Table of Contents
- What’s the Best Way to Work With AI Tools Like ChatGPT and Claude Every Day?
- How do Large Language Models (LLMs)—the technology powering ChatGPT and Claude—work?
- Based on how LLMs work, here are the four essential rules to remember when working with AI:
- Rule 1: Always Invite AI to the Table
- Rule 2: Be the Human in the Loop
- Rule 3: Push AI to Extreme Lengths
- Rule 4: Give AI a Character, Context, and Constraints
- The 5 & 50 Habit
What’s the Best Way to Work With AI Tools Like ChatGPT and Claude Every Day?
A clear overview of the core ideas from Co‑Intelligence by Ethan Mollick, including how LLMs function, why hallucinations happen, and the four rules that help you get better results from AI. Ideal for readers who want practical, research‑backed guidance for using AI in real work.
Keep reading to learn how these principles can help you use AI with more confidence, sharpen your thinking, and elevate the quality of your work.
How do Large Language Models (LLMs)—the technology powering ChatGPT and Claude—work?
LLMs train by consuming billions of sentences and pay attention to specific words or phrases to predict the next word. They make billions of unsupervised predictions and challenge themselves by injecting random variations. Think of it like a robot exploring a jungle, discovering different paths by venturing off the beaten track. Some routes lead to dead ends, but others reveal surprisingly scenic shortcuts. After millions of attempts, it can create a detailed map of the jungle. AI does this across countless knowledge domains—essentially creating detailed maps for many intellectual territories. AI can then use these maps to provide you with a sense of direction, quickly.
LLMs are fast because they don’t store the data they train on, so they don’t waste time verifying facts before responding. It’s like a navigator who has lost all their photos and now relies solely on memory. Ask about a specific landmark, and they’ll paint a vivid picture— but it’s based on guesswork.
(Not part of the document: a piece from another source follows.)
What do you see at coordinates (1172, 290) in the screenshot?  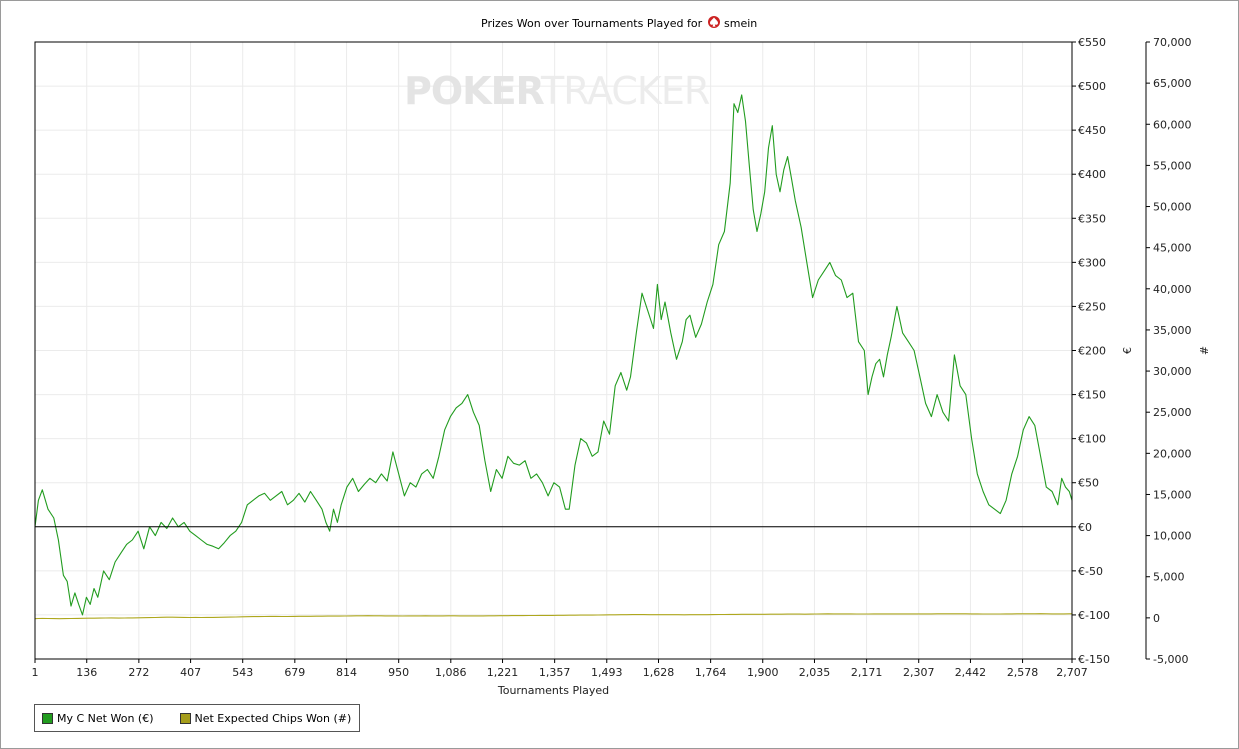 I see `yr-tick-label-9: 40,000` at bounding box center [1172, 290].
It sounds convincing even when it’s wrong.
When AI generates false information, we refer to it as a “hallucination.” While hallucinations are becoming less frequent as models improve, they’ll never completely go away. But that shouldn’t deter you from using AI. When you’re stuck on a task or decision, it’s helpful to have a guide that can help you move in the right direction, even if the exact details are not entirely accurate.
Based on how LLMs work, here are the four essential rules to remember when working with AI:
Rule 1: Always Invite AI to the Table
Author Ethan Mollick often leaves ChatGPT in voice mode and talks through his entire thought process while working on a task, seeing if the AI can improve his process.
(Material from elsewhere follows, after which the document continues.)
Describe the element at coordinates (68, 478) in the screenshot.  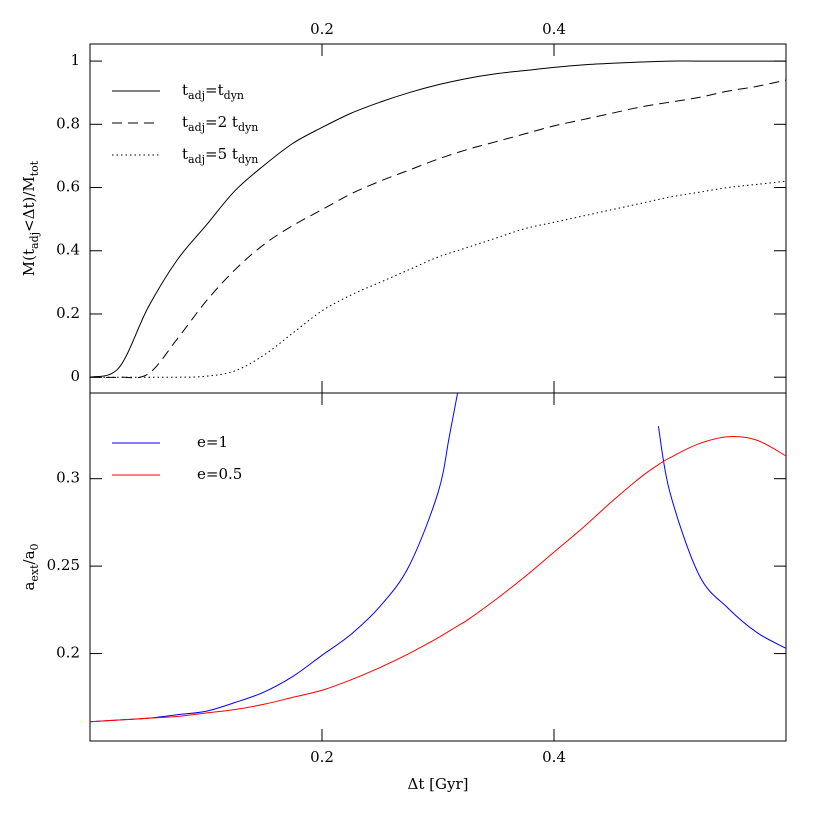
I see `y-tick-label: 0.3` at that location.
Start by choosing one of the big four LLMs – ChatGPT, Gemini, Claude, or Grok – and try to include it in every task, problem, and decision you encounter during the week. Experiment to see if it’s useless, somewhat useful, or surprisingly great. For example, when struggling with a decision, explain your situation in an LLM chat window and then write: “Ask me clarifying questions, then recommend options and help me weigh the trade‐offs.”
Even if AI seems useless now, remember this is the worst version you’ll ever use, so try again in 6 months.
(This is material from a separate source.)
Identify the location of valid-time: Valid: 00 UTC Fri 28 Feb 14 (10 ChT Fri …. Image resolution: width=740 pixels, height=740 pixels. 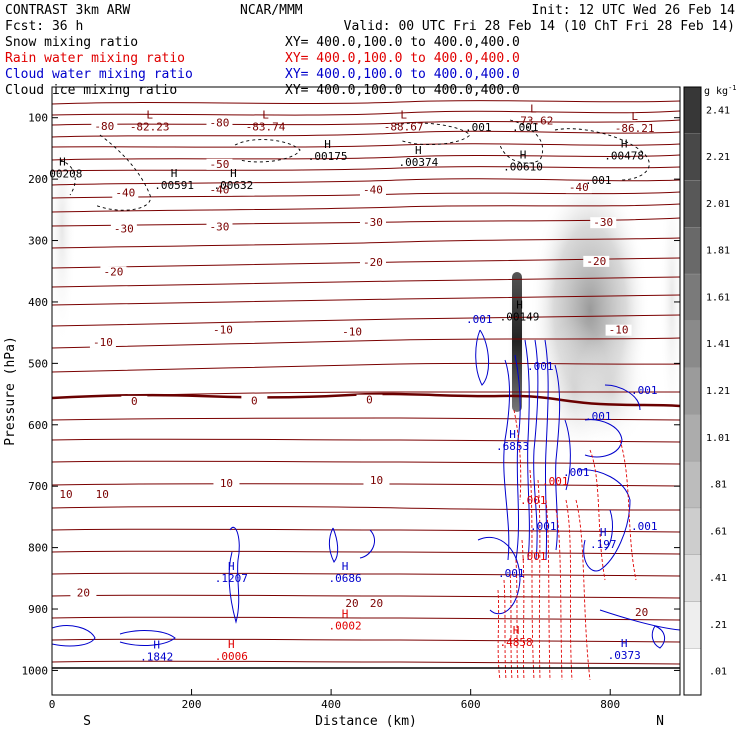
(540, 26).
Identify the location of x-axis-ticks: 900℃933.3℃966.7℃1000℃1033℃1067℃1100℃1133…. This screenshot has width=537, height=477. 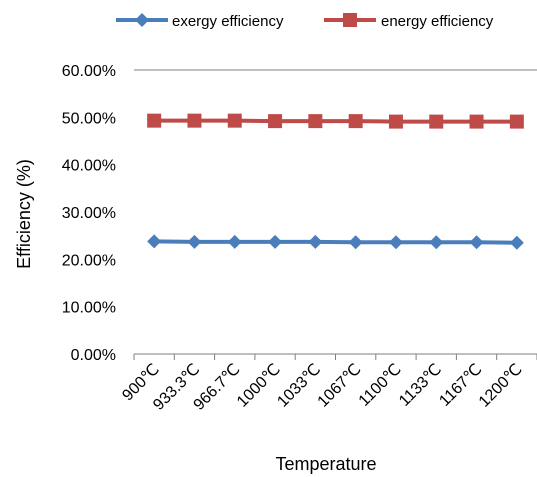
(328, 384).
Rule 2: Be the Human in the Loop
Since LLMs tend to hallucinate, never copy and paste your AI assistant’s output directly to others. Instead, you should always take time to improve what AI gives you and verify each critical fact (like scientific studies) via Google. Another good habit is to ask your AI assistant to list all verifiable claims from its previous response, then cross‐check those facts using two other LLM models using the “deep research” and “web search” options (I check my Claude outputs with ChatGPT and Gemini).
Rule 3: Push AI to Extreme Lengths
Your AI assistant doesn’t get tired or resentful, so don’t be afraid to push it to lengths you would never ask a human to go to. Where you might ask someone to come up with three options, get AI to generate 50. When you push AI to extreme lengths, you move past generic outputs and start discovering surprisingly good answers. Give your AI assistant a rough draft for an email and ask it to generate 50 subject lines or opening sentences—forty‐eight will be generic or weird, but two will be surprisingly good. Those good ones only come by pushing it further than you would any human being.
Rule 4: Give AI a Character, Context, and Constraints
There are three things you can do to increase the hit rate of good outputs: provide your AI with a character, context, and constraints. Give your AI assistant a character assignment, such as “act like a senior marketer with 20 years of experience,” along with goals, previous work, and documents for context, and a creative constraint, like “explain without using any jargon or technical terms.” You’ll consistently yield sharper, more interesting responses.
The 5 & 50 Habit
Bring all four rules together by adopting what I call a “5 & 50” habit. For any task, problem, or big decision, ask yourself: “How might AI help with this?” Start with a rough first prompt and then improve it five times by either refining its character, adding context, or tightening constraints. Then, for at least one critical part of the output—like an analogy, headline, or example—push for 50 variations. Expect most to be average or just plain weird, but one to be excellent. If you’re relentless and willing to push AI farther than most, you’ll add a layer of intelligence to your work that will elevate you higher than most in your field.